Dividing top & bottom by $2$ and fairly directly integrating your original integral gives
$$\begin{equation}\begin{aligned}
\int \frac{2x}{2x+4} dx & = \int \frac{x}{x+2} dx \\
& = \int \frac{x + 2 - 2}{x+2} dx \\
& = \int \left(1 - \frac{2}{x + 2}\right) dx \\
& = x - 2\ln|x + 2| + C_1
\end{aligned}\end{equation}\tag{1}\label{eq1A}$$
Note I effectively did polynomial division where I used that $x = x + 2 - 2$ in the numerator in the second line. Next, using your substitution of $u = 2x + 4$ gives $du = 2dx \implies dx = \frac{du}{2}$. Thus, you then get
$$\begin{equation}\begin{aligned}
\int \frac{2x}{2x+4} dx & = \frac{1}{2}\int \frac{u - 4}{u}du \\
& = \frac{1}{2}\int \left(1 - \frac{4}{u}\right)du \\
& = \frac{1}{2}\left(u - 4\ln|u|\right) + C_2 \\
& = \frac{1}{2}\left((2x + 4) - 4\ln|2x + 4|\right) + C_2 \\
& = x + 2 - 2\ln|2(x + 2)| + C_2 \\
& = x - 2(\ln|x + 2| + \ln(2)) + 2 + C_2 \\
& = x - 2\ln|x + 2| + (2\ln(2) + 2 + C_2)
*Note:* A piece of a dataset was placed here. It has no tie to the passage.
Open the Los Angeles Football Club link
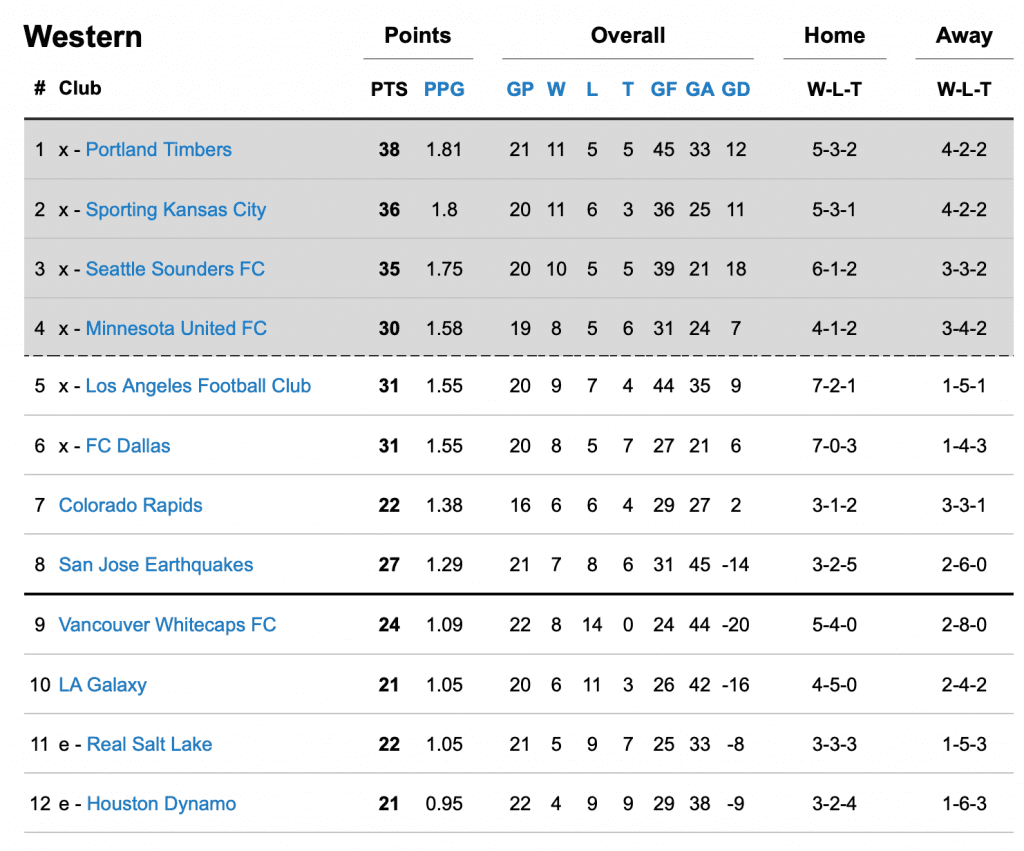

\end{aligned}\end{equation}\tag{2}\label{eq2A}$$
Note you made a small mistake in your question text where you used $dx$ instead of $du$. As you can see, you get the same result, with $C_1$ from \eqref{eq1A} being equal to $2\ln(2) + 2 + C_2 = \ln(4) + 2 + C_2$ from \eqref{eq2A}, so using substitution does work.
There's no reason why you can't use substitution. Instead, as several question comments have indicated, it's fairly likely your review notes stated to use polynomial division for you to practice that technique instead.